They do not sag all at once of course. I saw a graph of shaft sag once
and remember that sag is a curve with sag decreasing with time. After
several weeks the shafts are as bent as they are going to get. It
takes several weeks of straightening to get underway. This is
unacceptable for a combat ship, so they jack the shaft as a rule, only
letting it set when necessary, such as when in overhaul.
It might be a good idea for me to add that the jacking gear was
sometimes used intermittently.Some ships had two speeds. We might
want to keep the shaft stationary most of the time, so we would jack
the shafts 180 degrees ever few days. The longest shaft is over 200
ft. I was told that this shaft has 2 1/2 twists in it when under full
load. I find this difficult to believe, but the guy who told me was
pretty credible, as he was one of the naval engineers working on
refurbishing the bearing blocks for the shaft. It gives you a better
idea of the flexibility of these shafts.

########

- **SHORT PROBLEM 1**
For the passage on ship shaft sag, decide whether each statement agrees with it: (a) the shafts sag all at once; (b) the longest shaft is more than 200 feet long; (c) the writer finds the claim about the shaft's twists easy to believe. Answer yes or no for each and quote the words that decide it.
- **SHORT PROBLEM 2**
According to the passage on ship shaft sag, after how long are the shafts as bent as they are going to get?
- **SHORT PROBLEM 3**
Extract the part of the passage on ship shaft sag between "It might be" and "of these shafts.", inclusive.

- **EXTRACTED RECORDS**
########

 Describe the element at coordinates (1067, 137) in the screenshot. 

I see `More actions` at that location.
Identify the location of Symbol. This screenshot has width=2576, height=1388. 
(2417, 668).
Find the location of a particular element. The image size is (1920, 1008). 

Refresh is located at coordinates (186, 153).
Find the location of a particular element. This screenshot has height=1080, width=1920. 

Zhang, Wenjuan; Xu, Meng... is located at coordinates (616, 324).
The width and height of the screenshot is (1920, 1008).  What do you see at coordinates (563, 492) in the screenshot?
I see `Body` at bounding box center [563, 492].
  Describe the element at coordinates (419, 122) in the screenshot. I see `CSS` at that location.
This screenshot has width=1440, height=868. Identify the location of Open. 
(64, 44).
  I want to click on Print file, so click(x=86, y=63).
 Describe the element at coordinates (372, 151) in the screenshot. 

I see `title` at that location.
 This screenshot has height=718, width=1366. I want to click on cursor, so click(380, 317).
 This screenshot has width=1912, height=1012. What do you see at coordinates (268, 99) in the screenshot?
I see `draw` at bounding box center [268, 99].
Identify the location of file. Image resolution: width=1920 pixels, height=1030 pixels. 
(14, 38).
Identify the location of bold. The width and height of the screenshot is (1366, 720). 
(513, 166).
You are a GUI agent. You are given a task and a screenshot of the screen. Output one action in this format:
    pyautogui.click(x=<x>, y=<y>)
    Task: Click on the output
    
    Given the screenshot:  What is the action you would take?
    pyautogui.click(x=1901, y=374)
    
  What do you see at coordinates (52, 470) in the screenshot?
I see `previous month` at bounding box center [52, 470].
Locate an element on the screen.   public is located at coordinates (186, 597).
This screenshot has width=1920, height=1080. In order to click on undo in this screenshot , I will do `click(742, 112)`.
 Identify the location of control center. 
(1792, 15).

########

- **TASK OUTPUT 1**
(a) No: "They do not sag all at once of course."
(b) Yes: "The longest shaft is over 200 ft."
(c) No: "I find this difficult to believe"

- **TASK OUTPUT 2**
After several weeks.

- **TASK OUTPUT 3**
It might be a good idea for me to add that the jacking gear was
sometimes used intermittently.Some ships had two speeds. We might
want to keep the shaft stationary most of the time, so we would jack
the shafts 180 degrees ever few days. The longest shaft is over 200
ft. I was told that this shaft has 2 1/2 twists in it when under full
load. I find this difficult to believe, but the guy who told me was
pretty credible, as he was one of the naval engineers working on
refurbishing the bearing blocks for the shaft. It gives you a better
idea of the flexibility of these shafts.